Trecho do documento:

Oct. 27, 2005: CubanoAmericana de Noticias.

Cardeal Bertone-Cuba: o Pastor "abençoa" o Lobo

Enigmática continuidade da política de mão estendida do Vaticano e de altas figuras eclesiásticas para com o tirano do Caribe, durante mais de três décadas, que remonta à época em que monsenhor Agostino Casarolli, então secretário do Conselho para os Assuntos Públicos da Igreja, afirmou em visita a Cuba, que os católicos da ilha eram felizes.

*Armando F. Valladares

1. O cardeal Tarcisio Bertone, arcebispo de Gênova, visitou a ilha-cárcere de Cuba de 3 a 10 de outubro pp., durante a qual teve uma entrevista de duas horas com o ditador comunista Fidel Castro, a quem transmitiu uma saudação "especial" de S.S. Bento XVI. Em tal histórica entrevista participaram seu secretário, Monsenhor Stefano Olivastri e o Núncio Monsenhor Luiggi Bonazzi. O cardeal Bertone entrevistou-se também com altos funcionários do regime, como Caridad Diego, chefe de Assuntos Religiosos do Partido Comunista de Cuba e Esteban Lazo, chefe do Departamento Ideológico do Comitê Central do Partido Comunista de Cuba. Manteve contatos eclesiásticos de alto nível, visitou a diocese de Santa Clara, onde acompanhou dois sacerdotes italianos que cumpriam funções nessa diocese e recebeu membros da comunidade italiana de San Egidio, que aderiu à teologia da libertação e que recebeu luz verde do regime para atuar em Cuba.

2. Agências e periódicos internacionais atribuíram ao cardeal de Gênova afirmações nas quais elogia o sanguinário ditador, algo incompreensível se se considera a ideologia comunista deste, que foi qualificada de "intrinsecamente perversa" por tradicionais documentos de Pontífices do século XX, à qual não renunciou e da qual continua fazendo alarde.

Em seu retorno a Gênova, o cardeal Bertone convocou uma coletiva de imprensa para dar detalhes de sua entrevista com Castro, à qual assistiram representantes dos maiores jornais da Itália e das mais importantes agências de notícias internacionais. No transcurso da mesma, o cardeal disse que "a Igreja em Cuba é vista com respeito pelo governo" e que "o mesmo Castro manifestou grande apreço pela Igreja"; expressou sua convicção de que no ditador "cresceu o respeito pela religião", e afirmou, contra todas as evidências, que na ilha-cárcere "a abertura já é total".

Dados para localizar palavras e elementos:

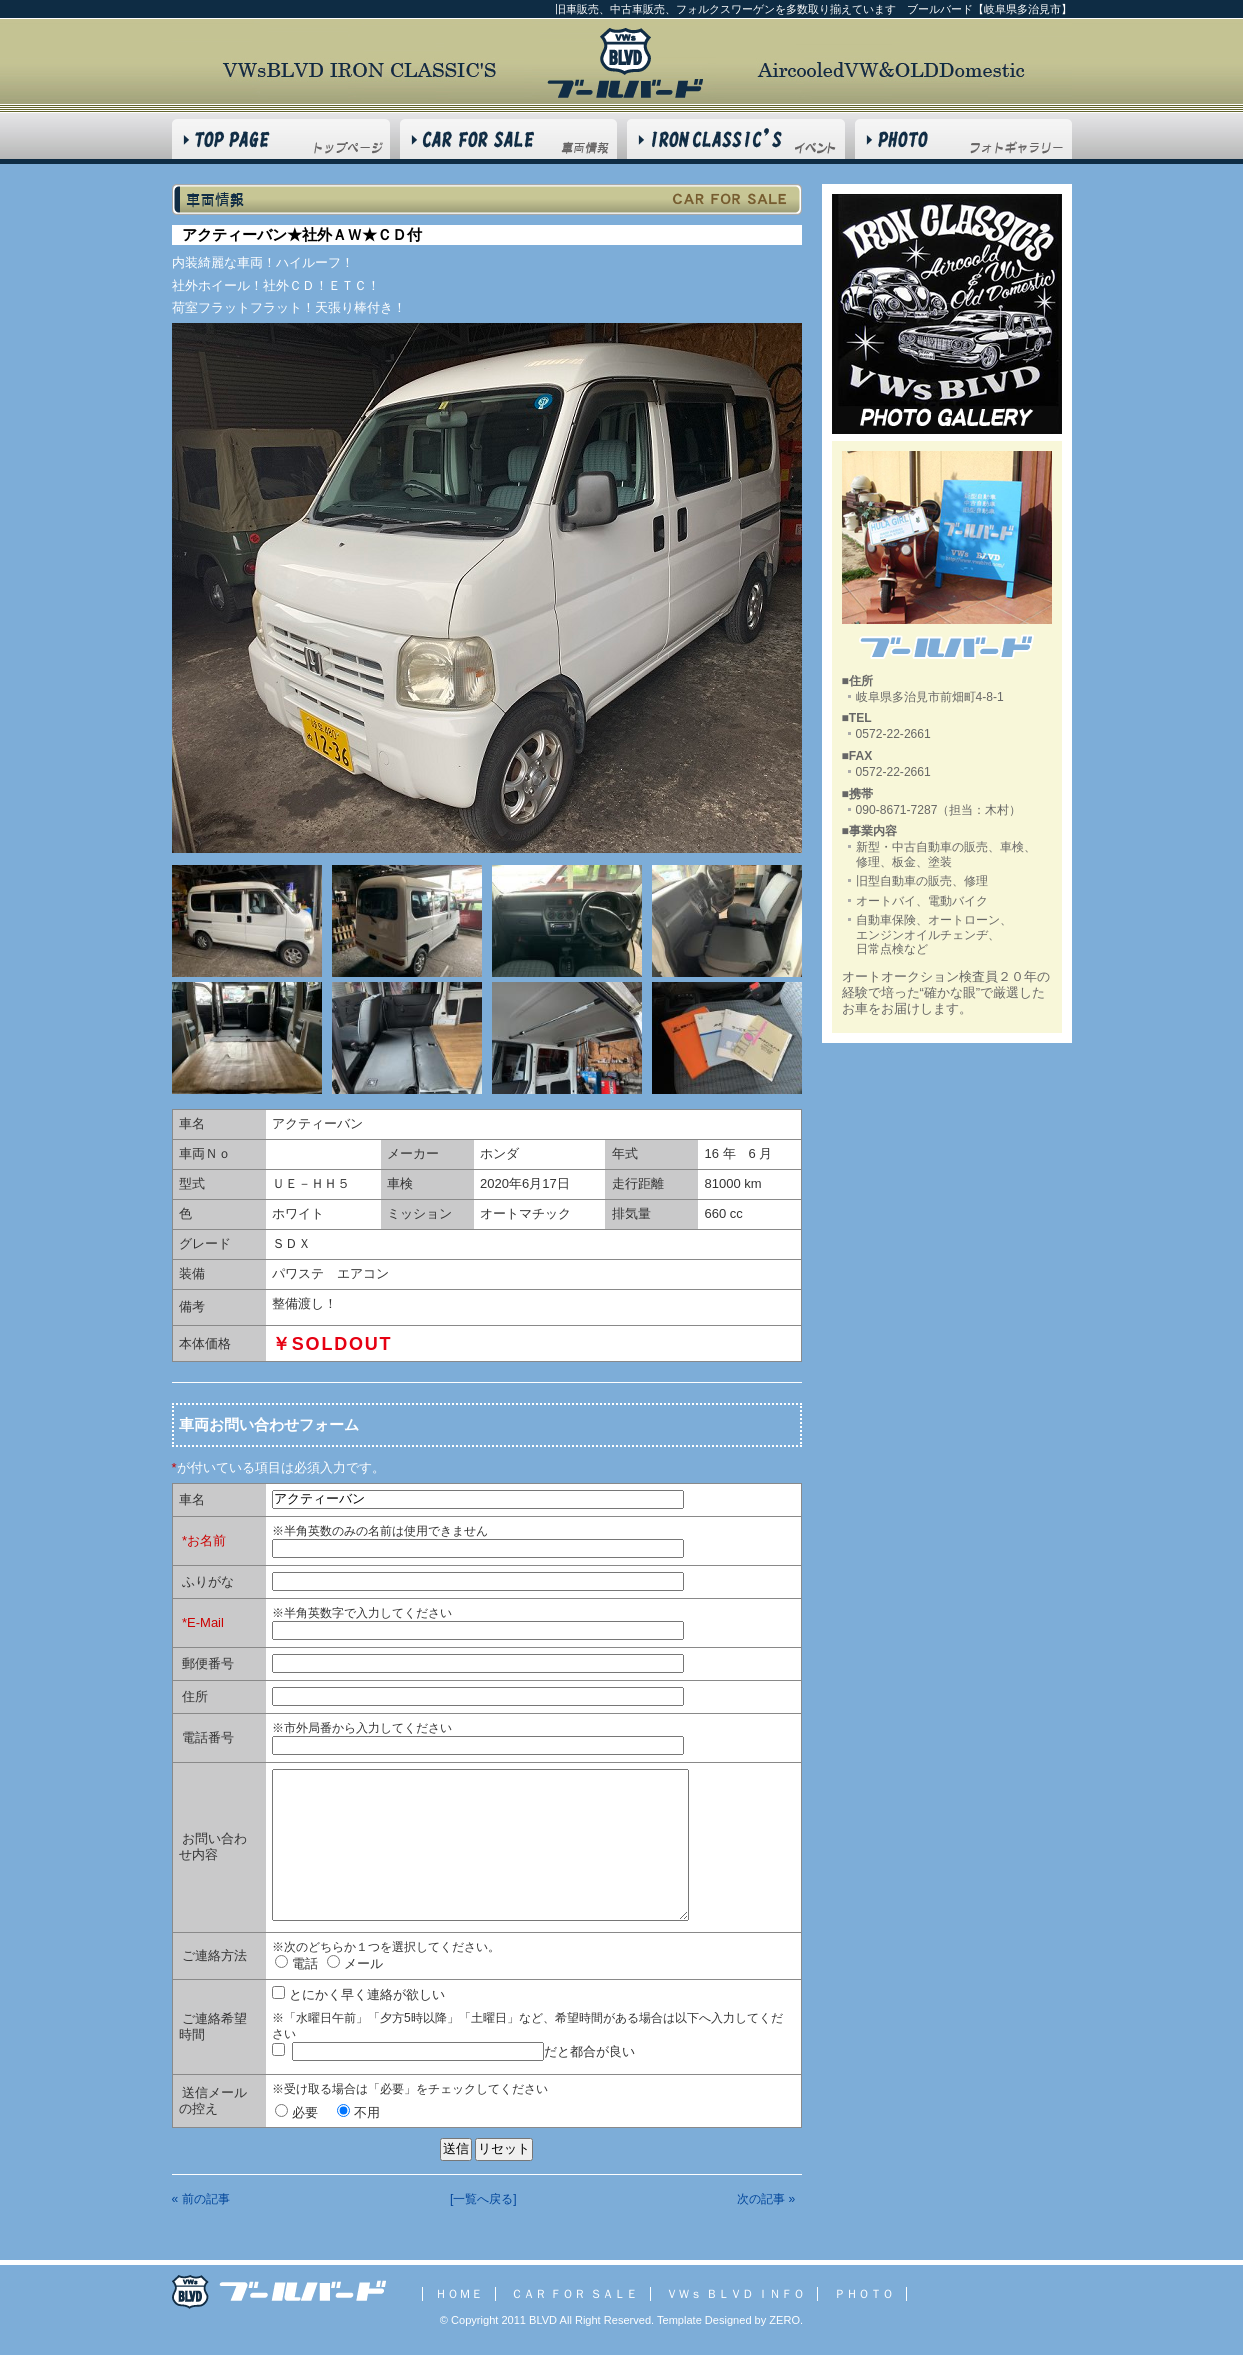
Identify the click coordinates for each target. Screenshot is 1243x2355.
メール (355, 1963)
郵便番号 (208, 1663)
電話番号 (208, 1737)
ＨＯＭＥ (459, 2294)
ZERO (783, 2320)
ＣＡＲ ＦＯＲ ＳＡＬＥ (574, 2294)
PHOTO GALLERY (963, 139)
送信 (456, 2148)
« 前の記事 (201, 2199)
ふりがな (208, 1581)
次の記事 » (766, 2199)
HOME (281, 139)
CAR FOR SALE (508, 139)
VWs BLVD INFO (736, 139)
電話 (296, 1963)
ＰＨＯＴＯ (864, 2294)
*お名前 (204, 1540)
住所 (195, 1696)
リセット (504, 2148)
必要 (296, 2112)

Tarefa: No trecho sobre a visita do cardeal Bertone a Cuba, liste todas as falas entre aspas que o cardeal disse na coletiva de imprensa em Gênova.

Exercício resolvido:
- "a Igreja em Cuba é vista com respeito pelo governo"
- "o mesmo Castro manifestou grande apreço pela Igreja"
- "cresceu o respeito pela religião"
- "a abertura já é total"